“Great” used to be such a great word.
Back — way back almost a century ago — it truly connoted something.
We had a Great War, a Great Depression and, in between those two, a great fictional character, Jay Gatsby, whose embodiment of the American dream is a model of literary endurance. And nobody regarded any of that adjectival action as a matter of overstatement.
But today “great” no longer suffices. Today we require “greatest” and use it so indiscriminately that the concept is being thoroughly depreciated.
Nowhere is that truer than in the realm of sports. Every book now trumpets “the greatest game,” “the greatest match,” “the greatest player,” as if the writer couldn’t possibly convince a reader if he hadn’t already insisted upon it up front.
And, of course, “the greatest ever” spills off our sports pages with stunning frequency. Over the past weekend in sports, a busy but hardly epic one, the “greatest” debate was triggered by three different sporting events showcasing three different athletes: by tennis’s French Open (Roger Federer with his record-tying 14th major title), by golf's Memorial Tournament (Tiger Woods, of course), and by a Los Angeles Lakers victory in the second game of the NBA Finals (Kobe Bryant transcendent.)

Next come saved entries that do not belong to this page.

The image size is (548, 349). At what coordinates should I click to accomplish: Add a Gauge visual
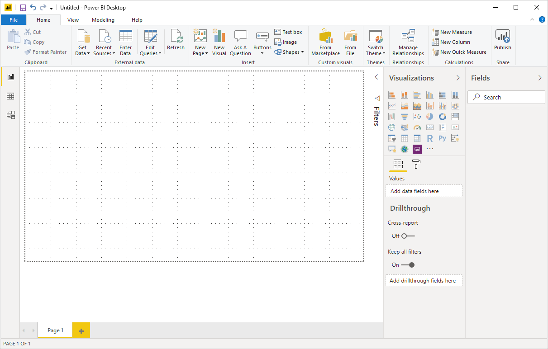click(417, 127)

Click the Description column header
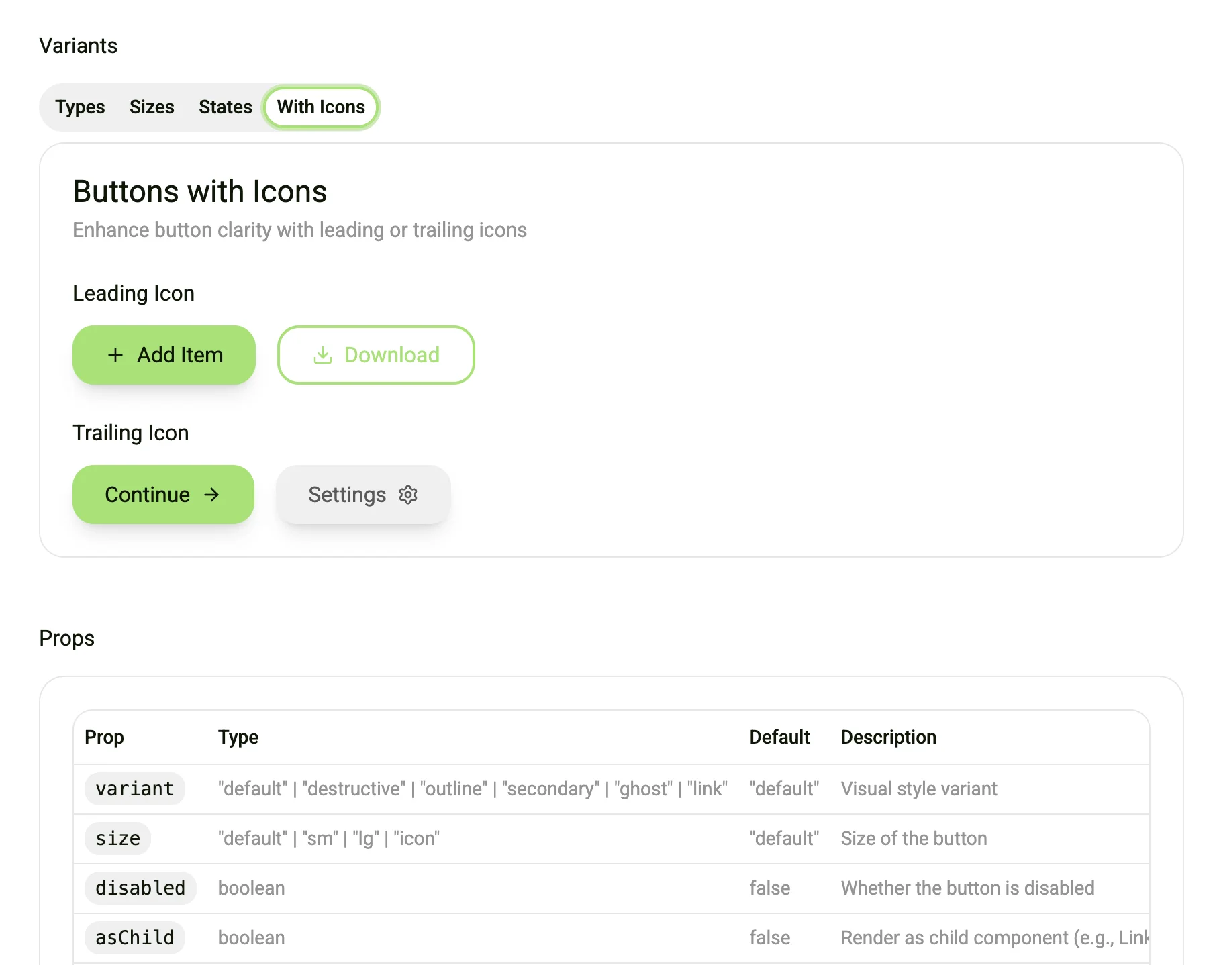[888, 737]
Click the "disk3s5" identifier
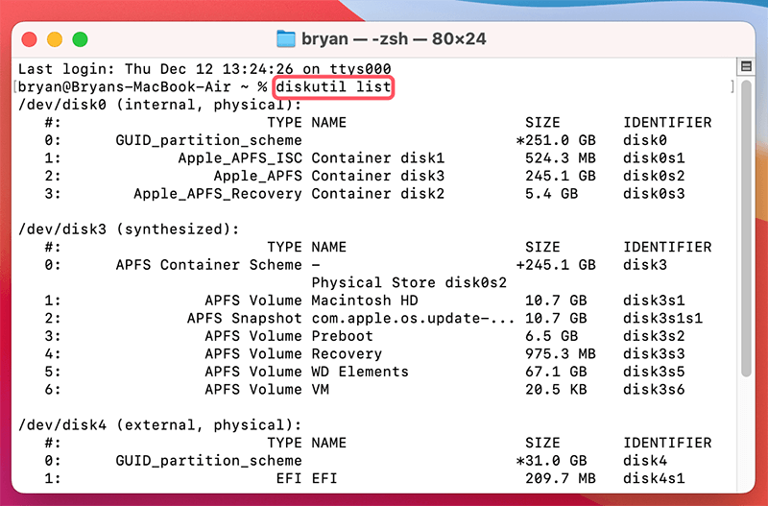Viewport: 768px width, 506px height. 652,371
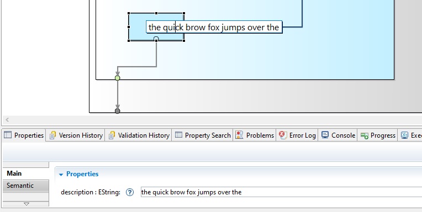This screenshot has height=212, width=422.
Task: Collapse the Properties section triangle
Action: (x=61, y=175)
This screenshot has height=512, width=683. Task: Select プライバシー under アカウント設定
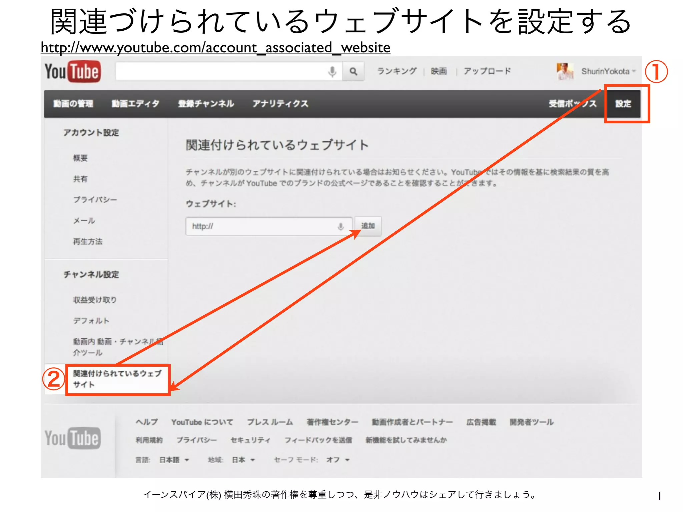tap(95, 200)
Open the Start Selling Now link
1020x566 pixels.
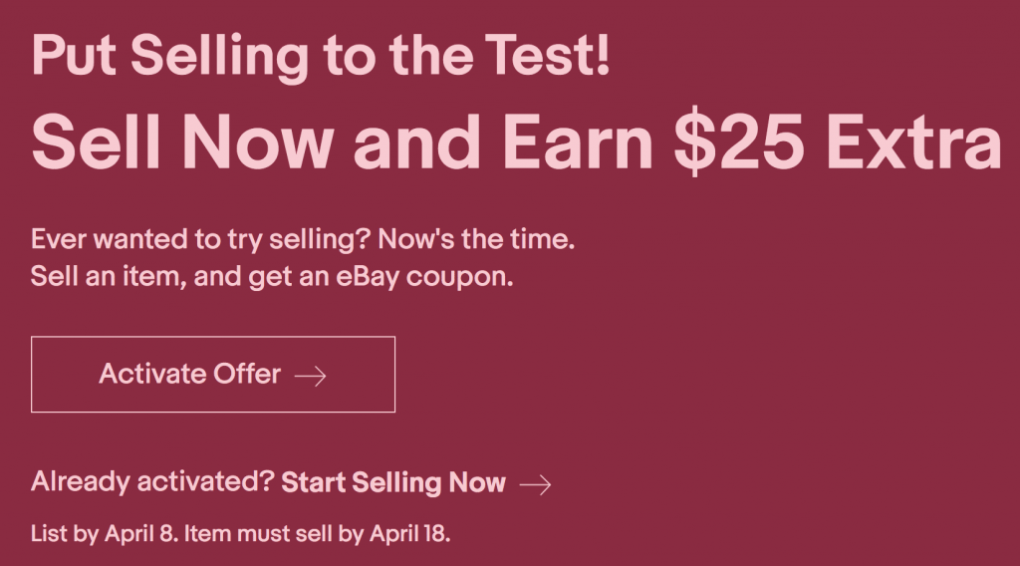[x=392, y=482]
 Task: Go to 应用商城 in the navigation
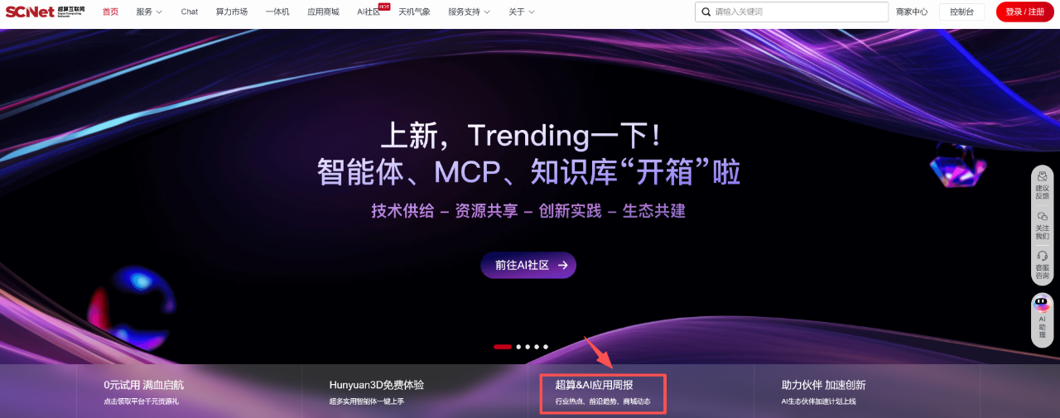pyautogui.click(x=323, y=12)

The resurrection of Kobe as the putative heir to Michael Jordan — and quite possibly better than the original — shows just how silly the entire exercise is. It was only a couple weeks ago that LeBron James reigned supreme and was getting the nod over Bryant, not only for the league’s MVP Award but also for the top spot in basketball’s eternal pantheon. The conventional wisdom of the moment was that LeBron could hurt an opponent in more ways than Kobe, which lasted until he couldn’t hurt Orlando in enough ways to carry his Cleveland Cavaliers into the Finals. The very fact of this debate reveals the shelf life for unrivaled greatness at no more than a decade. Which is silly. Even if your memory doesn’t span back that far, mine does and — trust me — nobody was better than Michael Jordan.
Tiger’s bumpy recovery from his most recent knee surgery had some experts convinced that he would never again dominate and might not catch Jack Nicklaus’ record for major championships, which had once been a foregone conclusion. Without that record, some wondered, what claim would he have to “greatest golfer ever”? His come-from-behind victory last weekend at the tourney Nicklaus himself hosts was a timely reminder of his incomparable prowess. Majors are one measure of the man, but hardly the only one. Tiger does not require any crowning achievement (though I fully expect him to pass Nicklaus). He is the best ever by virtue of the stranglehold he has maintained on the game — for more than a decade and in a far more competitive era.
The highlight of the sports weekend was Roger Federer’s French Open triumph (though the final itself was anti-climactic against an overmatched, just-happy-to-be-there, no-name Swede). With Federer’s first French victory, he not only tied Pete Sampras’ mark of 14 major titles, but added his name to the handful of men to win all four majors. In tennis circles, Federer clearly holds the tiebreaker, as Sampras never got past the semis on the clay at Roland Garros.
But does the record automatically make Federer the “greatest player ever”? Most sports fans, quick to proclaim him so, never saw Rod Laver play. Obviously it is difficult to make comparisons across the span of almost a half century. Federer is a more impressive physical specimen than was the slight and diminutive Laver, though his prowess is obviously bolstered by modern technology and conditioning regimens. And Federer has conquered a far more expansive tennis world than the one Laver ruled. Still, back then, tennis was a much bigger deal in countries like Australia and the United States and attracted elite athletes who now gravitate to a wider range of sports.
And Laver’s accomplishments are unparalleled. In 1962 he became one of only two men to win the Grand Slam, all four majors in the same year. (Three women have pulled off that trick). Afterwards Laver turned pro and was thus ineligible for the major championships. But seven years later, when tennis launched its Open era and pros were welcomed back in the fold, Laver repeated his Grand Slam feat, making him the only player ever to capture the Slam twice.
Laver totaled 11 major titles in his career, three less than Federer. But with eight in 1962 and 1969 alone, it’s reasonable to assume that had he been eligible those six seasons in between, Laver would now hold the record — and quite possibly out of Federer’s reach. At the very least, we wouldn’t be crowning Federer “greatest ever” quite so blithely.